_Выдержка из текста_
■ ■ ■ ■ ■

Моя статья может послужить началом такого широкого, откровенного разговора, но я не претендую на то, чтобы быть первым. Пусть первыми будут другие. Я прошу только, чтобы Вы (…) подтвердили насущнейшую политическую необходимость активных выступлений представителей нашей общественности, так как это имело бы важное значение для укрепления единства народа на основе решений XXII съезда; народу станет ещё яснее, что строительство коммунизма и развенчание Сталина – неразрывное целое, что нельзя быть за первое, не будучи и за второе, что полная ликвидация культа Сталина – необходимость.
Такова моя точка зрения, и вот почему я позволяю себе (…) беспокоить Вас этим письмом, а также просьбой о прочтении моей статьи и опубликовании её в нашей печати»[325].

■ ■ ■ ■ ■

_Данные_
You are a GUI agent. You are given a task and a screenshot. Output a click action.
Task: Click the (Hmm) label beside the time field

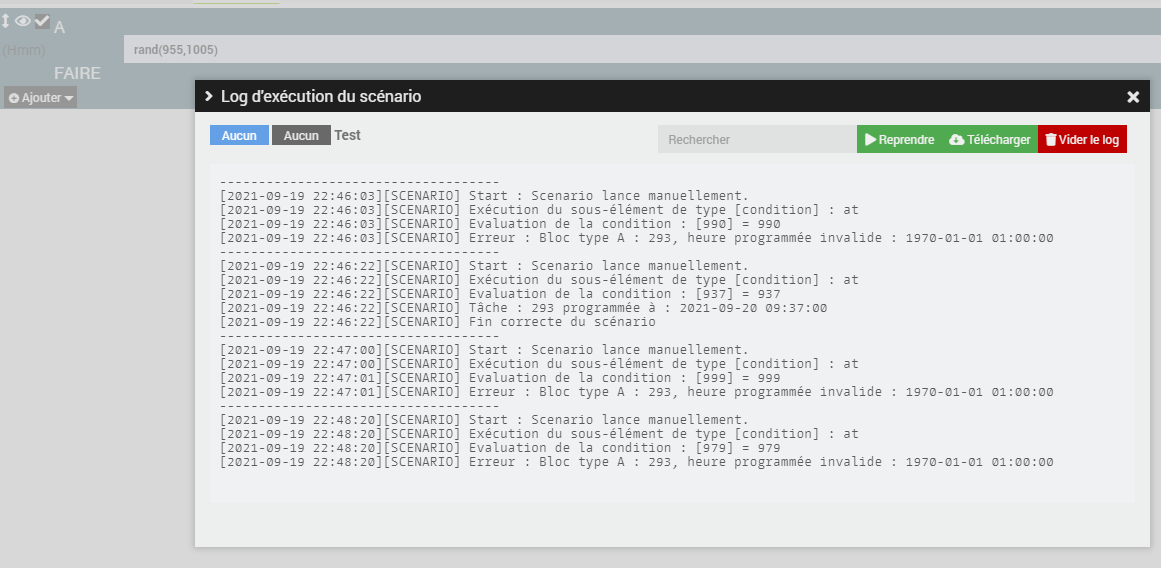click(x=24, y=49)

■ ■ ■ ■ ■

_Необходимые действия_
1. Напечатайте часть отрывка из письма о культе Сталина, начиная со слов «Моя статья может» и заканчивая словами «Сталина – необходимость.».
2. Продолжите отрывок из письма о культе Сталина, начав сразу после его последней фразы.
Список к выполнению этой работы отношения не имеет.

_Полученные ответы_
1.
Моя статья может послужить началом такого широкого, откровенного разговора, но я не претендую на то, чтобы быть первым. Пусть первыми будут другие. Я прошу только, чтобы Вы (…) подтвердили насущнейшую политическую необходимость активных выступлений представителей нашей общественности, так как это имело бы важное значение для укрепления единства народа на основе решений XXII съезда; народу станет ещё яснее, что строительство коммунизма и развенчание Сталина – неразрывное целое, что нельзя быть за первое, не будучи и за второе, что полная ликвидация культа Сталина – необходимость.

2.
Оба ключевых решения XXII съезда КПСС – эскалация антисталинской истерии и обещание построить коммунизм к 1980 году, торжественно провозглашённое в новой партийной программе – действительно тесно связаны друг с другом. Они как две стороны одной медали, имя которой – глупость и безответственность.
Трудно сказать, что сильнее дискредитировало советский строй в глазах населения – оплёвывание памяти человека, само имя которого являлось символом созидания нового, справедливого общественного устройства, или самонадеянно-хвастливые обещания близкого коммунистического рая.